Best old and/or cheap graphic card for AI - llama Vicuna Alpaca

gandolfi · April 30, 2023, 8:56pm

I have a Ryzen 5 2400G, a B450M bazooka v2 motherboard and 16GB of ram. I would like to run AI systems like llama.cpp, vicuna, alpaca in 4 bits version on my computer.

I am looking for old graphics cards with a lot of memory (16GB minimum) and cheap type P40, M40, Radeon mi25.

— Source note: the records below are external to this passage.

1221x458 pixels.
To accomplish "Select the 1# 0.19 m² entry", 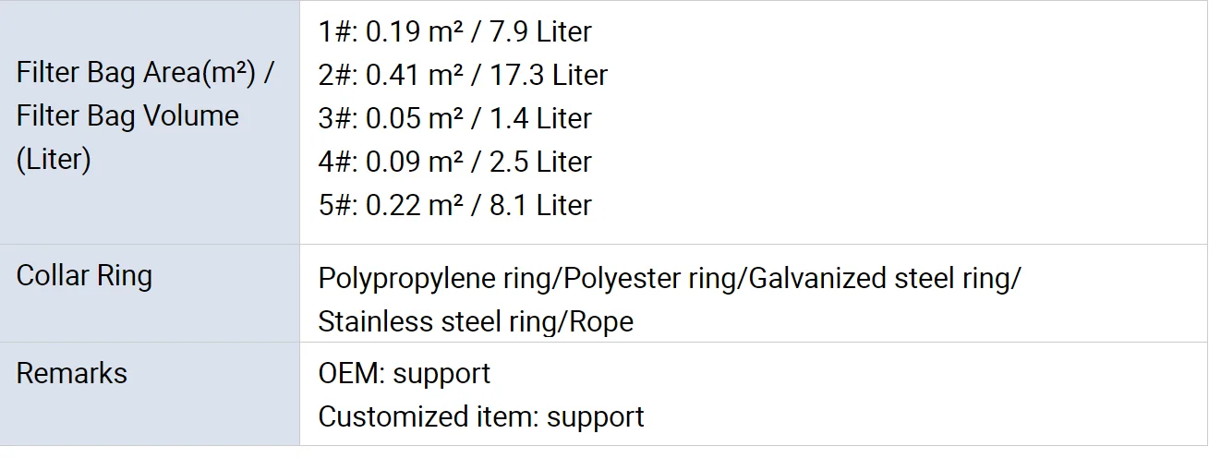I will click(390, 32).
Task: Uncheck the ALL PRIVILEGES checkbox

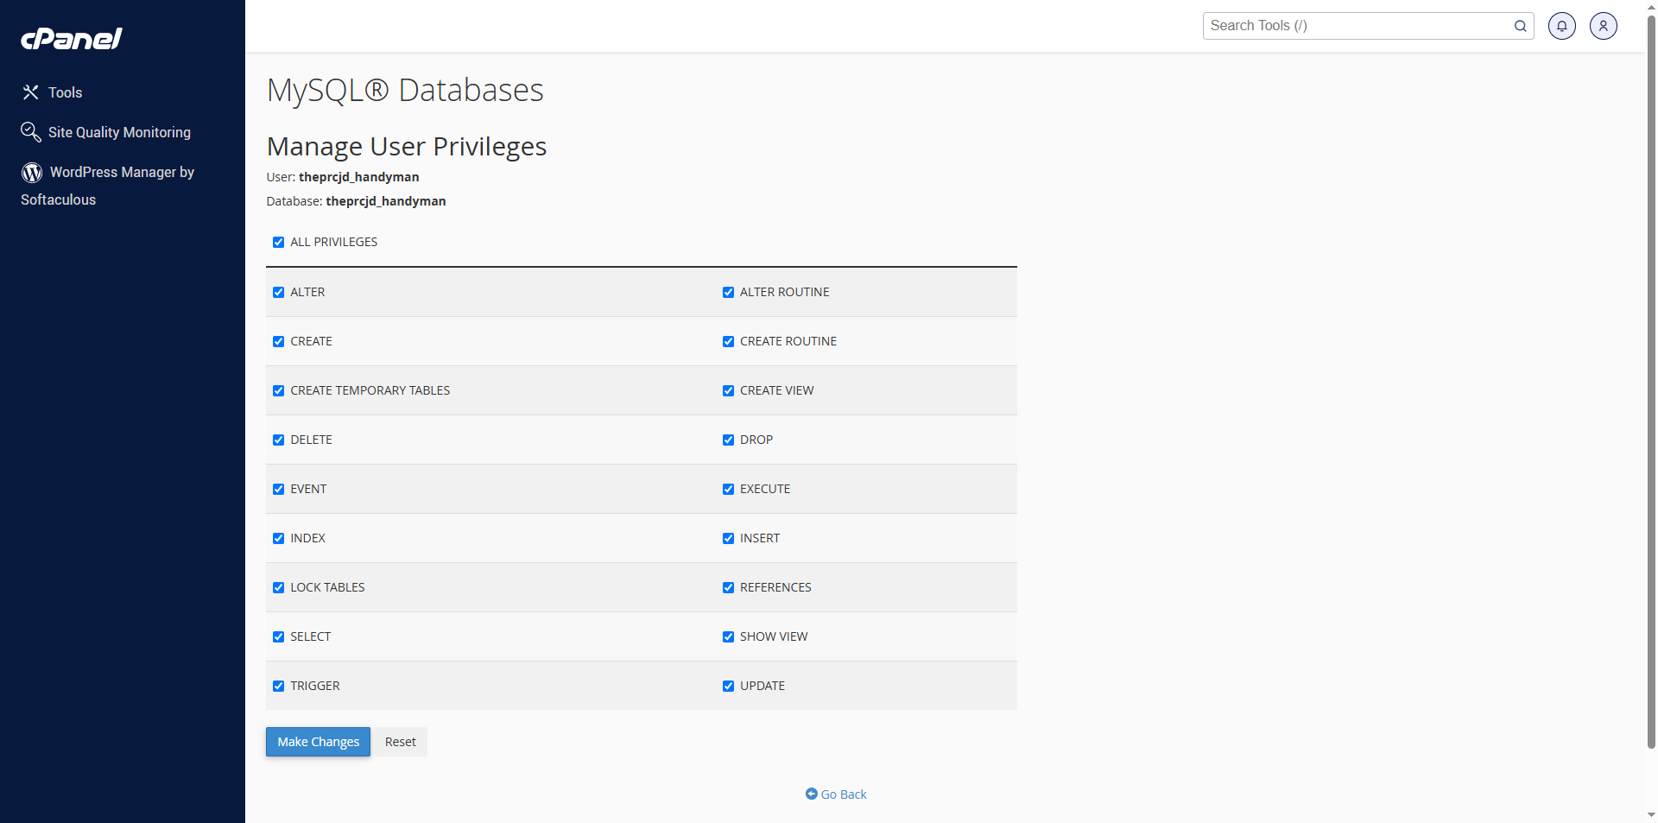Action: tap(278, 243)
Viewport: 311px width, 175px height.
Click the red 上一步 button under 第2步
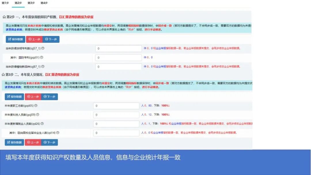pos(34,39)
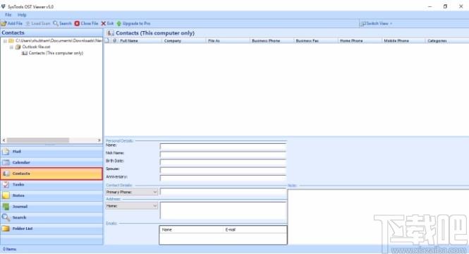
Task: Open the Primary Phone combo box
Action: pos(132,192)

Do you have any cards to advise me with my configuration?
Do you have an idea of the performance with the AI progremma I mentioned?
Thanks

abufrejoval · May 5, 2023, 5:53am

4bit quantisation support requires tensor hardware or CUDA compute 7.5 to run, RTX2000 or Turing as a minimum. Those went only up to 11GB on consumer hardware and may still not fit your budget. Older GPUs will require 32-bit weights and then 8x the RAM, even Voltas are of little use.

While Llama & friends don’t need a lot of CPU power when they do most of their work on the GPU, 16GB of RAM and that CPU of yours may be cheaper to upgrade and help you run the smallest models on the CPU itself, but also require 32bit weights there or 8x the RAM 4bit weights consume.

I see a bigger chance for 4 or even 3 bit quantisations on CPU variants of “tiny” LLMs, because essentially they suck so much the masking and shifting for the low-precision weights won’t be much of an overhead. It’s the reason we’re starting to see even mobile implementations.

That type of logic is general purpose poison on GPU cores, so older ones won’t see this type of retrofit code.

quilt · May 5, 2023, 9:20am

What are you looking to do exactly?

For inference lama.cpp allows you to use the CPU with good performance. If you want to fine-tune that is a different story, but I’m not sure your base system will be up to scratch either.

X8X_Foundries · May 5, 2023, 10:11am

AMD MI25, never look back

gandolfi · May 9, 2023, 10:13pm

Thnaks for your answer.

i want to do interference with 13b and 30b model and maybe fine tune.
I want to be able to use an llm smoothly enough to then code or use plugins locally (browsing internet, analyse my document, create picture…).
i have bought Tesla P40 on ebay. i’m waiting the delivrary.

what is blocking or limiting my computer?

what do you mean ? what are the advantages compared to a P40 ?

X8X_Foundries · May 10, 2023, 1:15am

Mostly just a lot of compute from Vega. There’s dual package cards too. Stable Diffusion is currently hoarding mi25’s

system · February 7, 2024, 7:15pm

This topic was automatically closed 273 days after the last reply. New replies are no longer allowed.